In light of the Seventh Circuit's decision, there is no enforceable agreement to interpret. Under the doctrine of comity, Indiana courts are bound to help enforce the laws of other jurisdictions unless such enforcement would result in a violation of Indiana law or injury to local citizens. See Burke v. Burke (1993), Ind.App., 617 N.E.2d 959, 962. The primary goal behind the doctrine of comity is the promotion of good will between jurisdictions and uniformity of decision. Id. It is to advance this goal that we
give preference to such principles and methods of procedure as shall serve to conciliate the distinct and independent tribunals of the state and the Union, so that they may co-operate as harmonious members of a judicial system, coextensive with the United States, and submitting to paramount authority of the same Constitution, laws, [and] federal obligations.

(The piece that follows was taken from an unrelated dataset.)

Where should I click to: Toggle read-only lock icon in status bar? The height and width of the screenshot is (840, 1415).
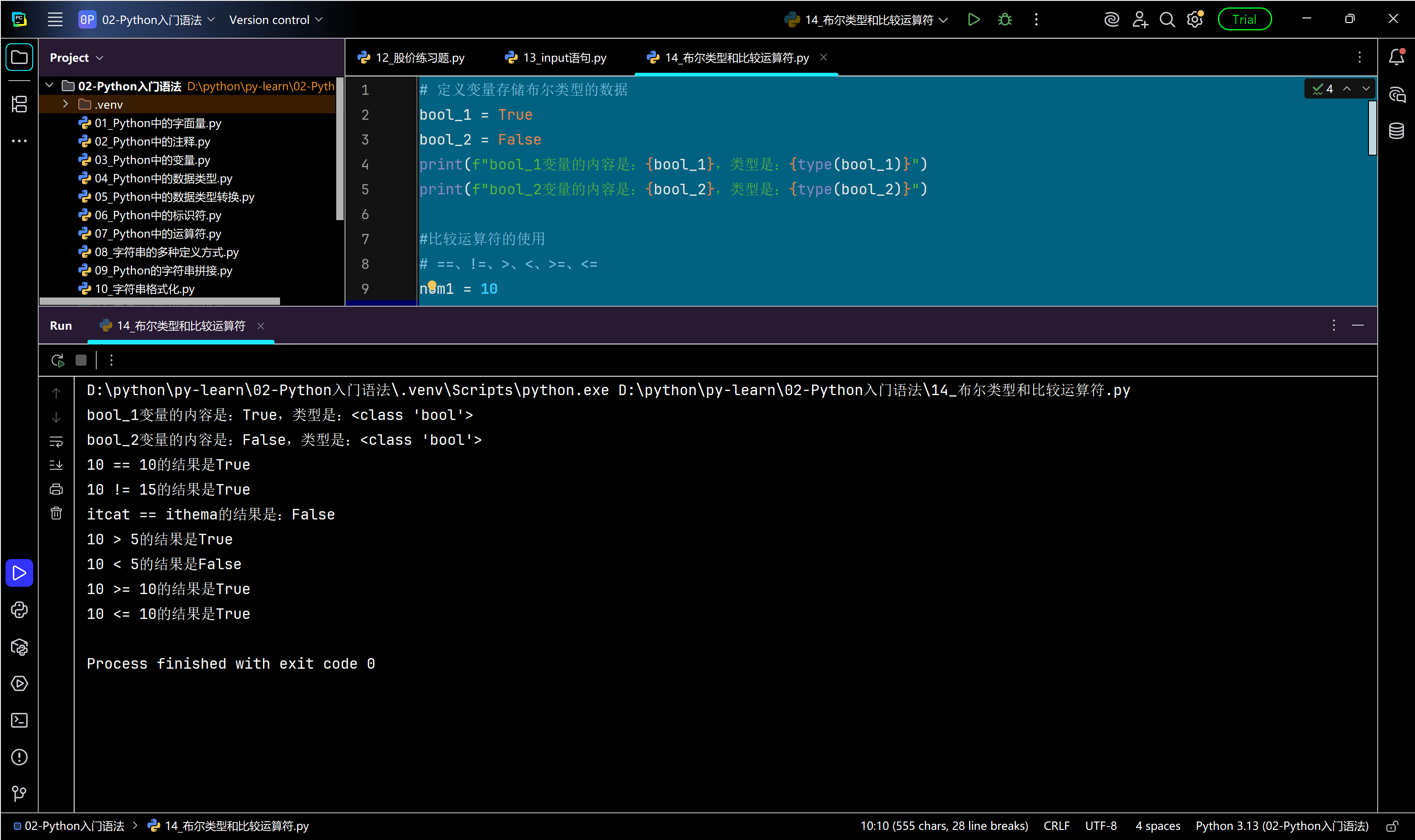[1392, 826]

Reconstruction Finance Corporation v. Zimmerman, 76 F.2d 313, 316 (4th Cir.1935).
Accordingly, the Agreement at issue here is unenforceable by order of the Seventh Circuit and we therefore dismiss. We will reserve, for a more appropriate time, decision *133 on the question of whether other restrictions on advertising, consistent with the Sherman Act, might offend our Rules of Professional Conduct.

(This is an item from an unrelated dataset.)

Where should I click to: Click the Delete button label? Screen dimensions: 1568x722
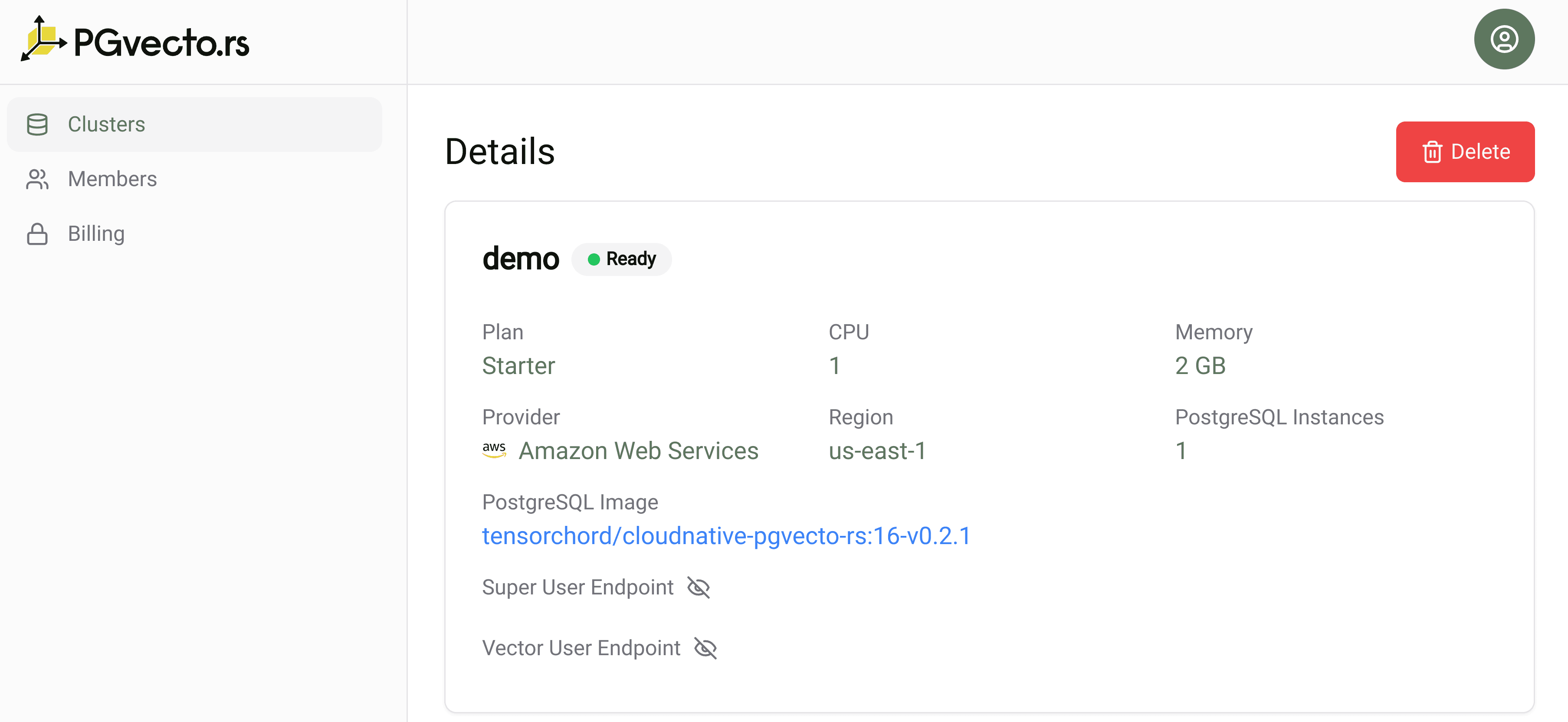(1480, 151)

SHEPARD, C.J., and DeBRULER, DICKSON, and SULLIVAN, JJ., concur.
NOTES
[1] Indiana's Rule of Professional Conduct 5.6 provides:
A lawyer shall not participate in offering or making:
(a) a partnership or employment agreement that restricts the rights of a lawyer to practice after termination of the relationship, except an agreement concerning benefits upon retirement; or
(b) an agreement in which a restriction on the lawyer's right to practice is part of the settlement of a controversy between private parties.